Ooh – shiny! Avoiding the distraction of new

Photo Credit: Andrew Morrell Photography on flickr. Used under CC BY-ND 2.0 license.

Oh, like I’m really one to talk about this subject. I have yet to actually learn how to avoid the “ooh – shiny” syndrome. New projects, topics, issues all spark that engine that runs my hamster wheel. And we’re off and running, leaving whatever I was working on behind.

Now, I get things done. I make things happen. I go from A to B.

But more often than not, a new … something, anything … comes along and the ideas start tripping out and

There’s nothing wrong with being an idea hamster. At all. And if that could be all I was, that would be lovely. But while I can get clients who pay me to be that for them, I still have to be more than that for myself. My business needs projects to make it past the new stage, past the idea phase, past the “what if” process.

I’m sitting here with a book half done and starting off on a rabbit trail of planning a podcast series. Umm, what about the book?

Here’s my ideas:
1) Don’t start what you won’t finish. Notice the choice of the word won’t. Not can’t. Not shouldn’t. Not might not. Won’t. Which means taking a lot of time up front to consider the idea, whether it meets the goals, fits the focus, all that jazz. It’s taking time to realize just how long the marathon is so you pace yourself accordingly. Or that you know you can run a marathon and not just sprints.

2) Break big projects down into smaller pieces so there’s always something “new” to work on. And think of them as new. Yikes. This will be hard for me because I’m always running down the road trying to make the early pieces fit with the end goal.

3) Just do it. Argh. My husband loves to say this. And sometimes I just hate it. But there are times when that’s all that can be done to get a project moving. You can try the “30 minutes when you can only work on that one” approach; I’ve had variable success with that. It is harder than you think for some of us to do just one thing for an entire 30 minutes. Habit of flipping over to see what’s happening on Google+ or check email or research a tangent you just thought of is just so ingrained.

4) Focus.
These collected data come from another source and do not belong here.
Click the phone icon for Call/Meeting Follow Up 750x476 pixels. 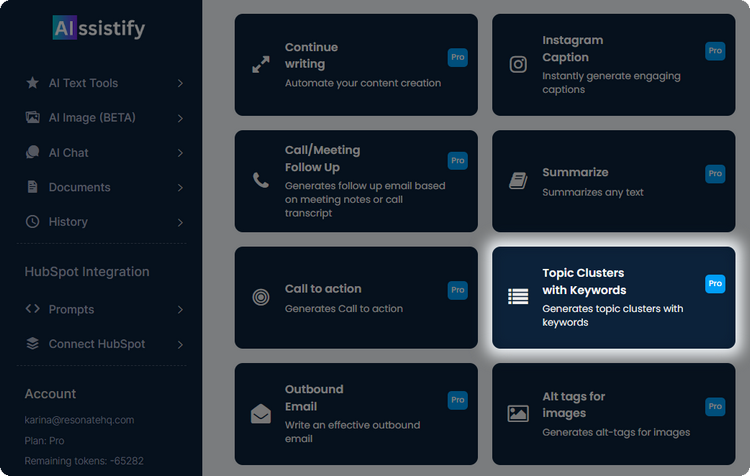point(261,181)
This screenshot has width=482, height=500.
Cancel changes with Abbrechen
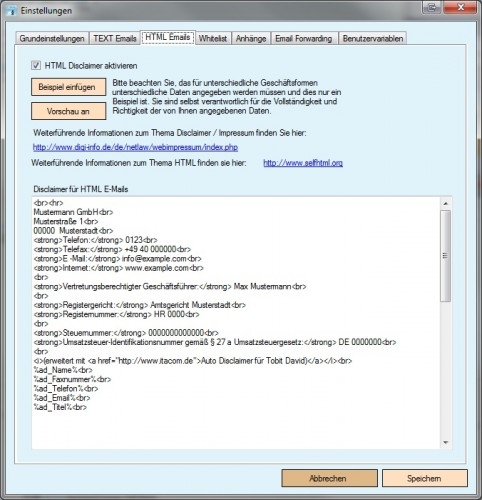pyautogui.click(x=329, y=478)

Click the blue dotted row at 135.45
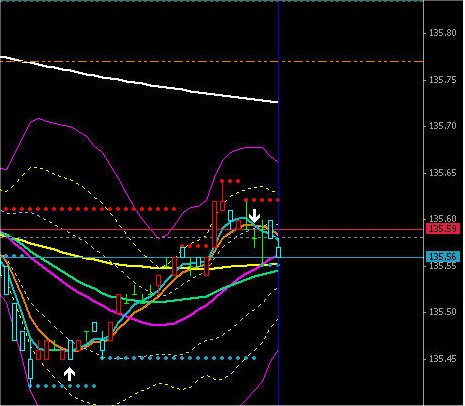(178, 358)
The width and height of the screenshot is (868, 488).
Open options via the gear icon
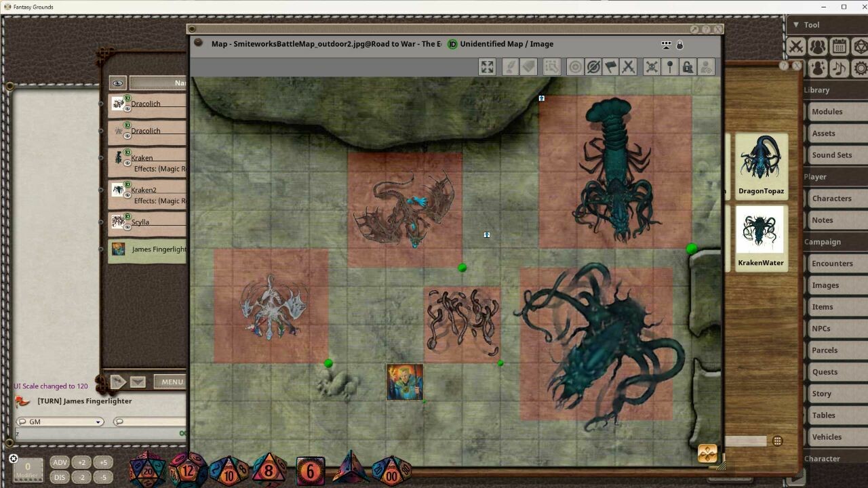click(861, 68)
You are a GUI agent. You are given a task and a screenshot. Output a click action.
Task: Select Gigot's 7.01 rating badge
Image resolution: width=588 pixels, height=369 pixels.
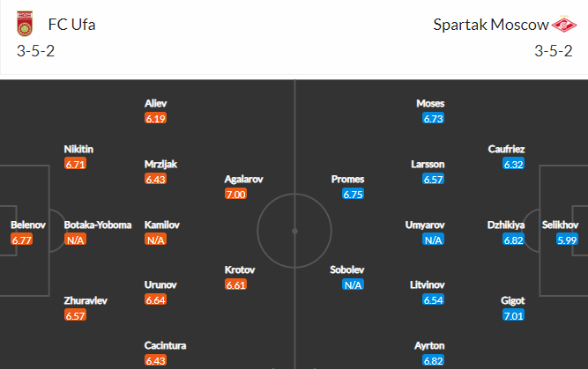(x=513, y=315)
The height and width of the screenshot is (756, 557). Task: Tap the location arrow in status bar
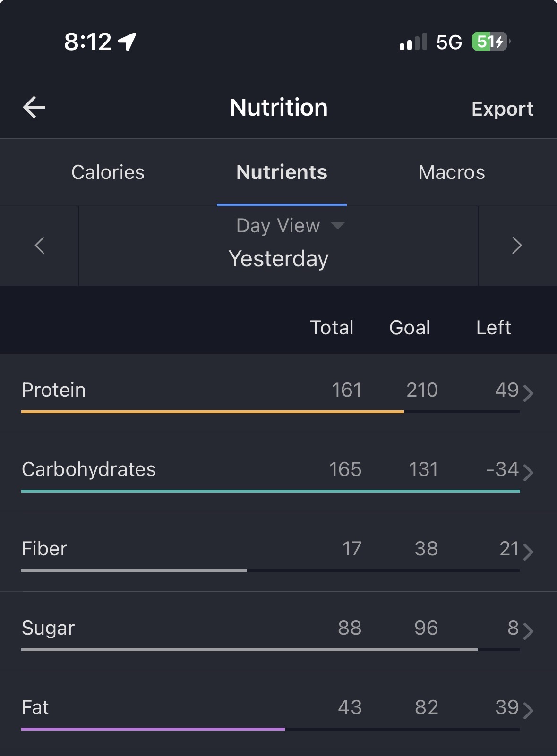point(127,42)
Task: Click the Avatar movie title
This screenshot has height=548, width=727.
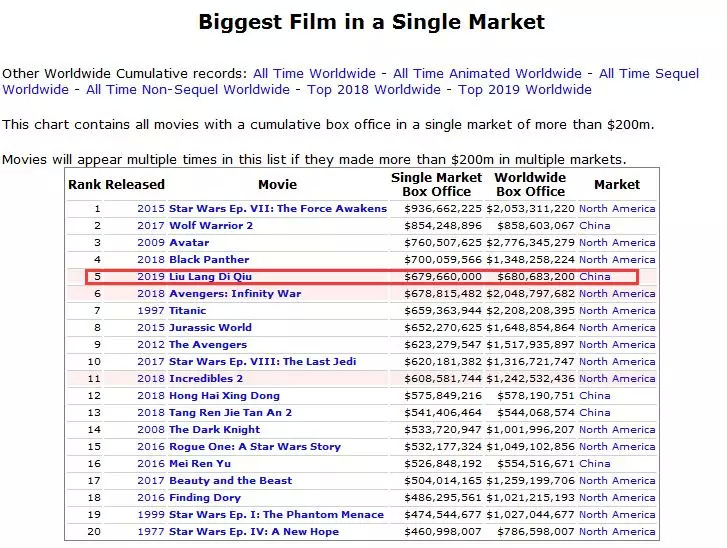Action: (189, 243)
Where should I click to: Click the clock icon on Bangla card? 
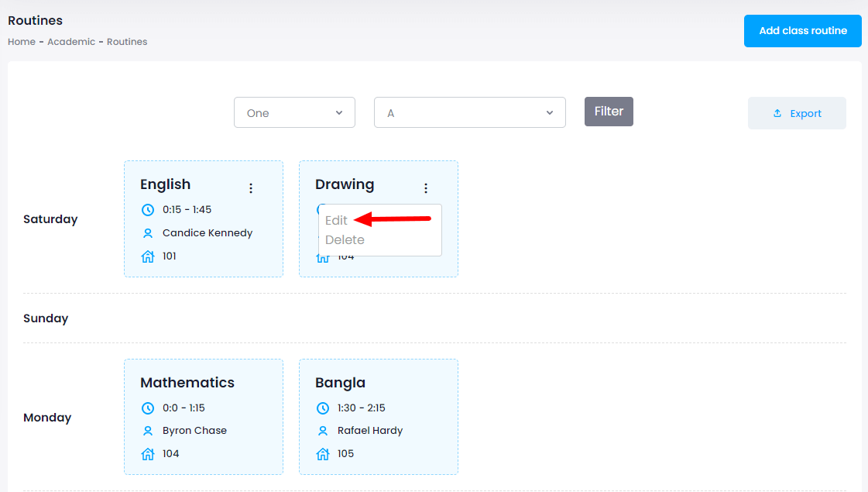click(323, 408)
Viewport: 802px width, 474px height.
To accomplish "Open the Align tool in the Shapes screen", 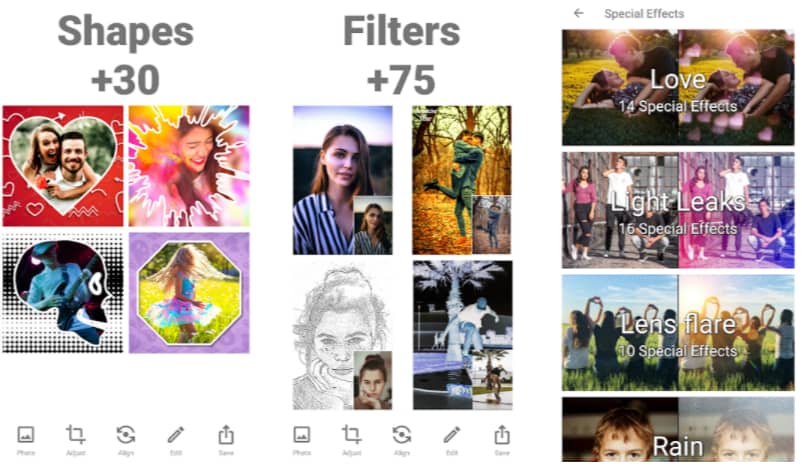I will pos(126,440).
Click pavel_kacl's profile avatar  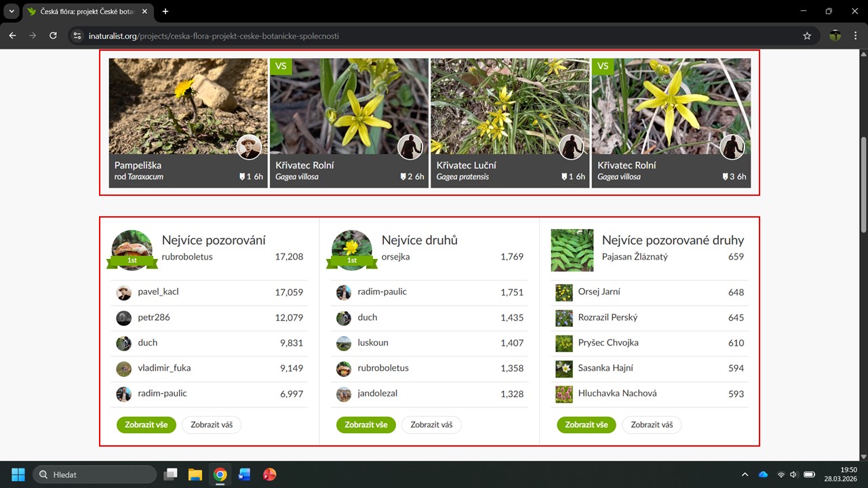(x=123, y=292)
This ties back to one a bit. When you have focus, know the goal, know your route, it’s so much easier to only take on tasks that matter and thus you’re motivated to complete. This is possibly where I’m failing with us. You just assume that of course you’ll need a YouTube account and so forth. I can so see a use for things like that. But will we actually use it? Does video fit with the plan? Will the people we need to reach find us there? Need to find us there? (Know thy customer!!!!)

I need to ponder this a bit more. No, I don’t. I’ve been sitting on this post for a while, so I’ve already had my bit more, right? Damn. (And sucking. I spent 15 minutes finding the “perfect” picture for this post.) So time to define some focus and actually follow that plan. Anyone else struggling? We can poke each other a bit on this one.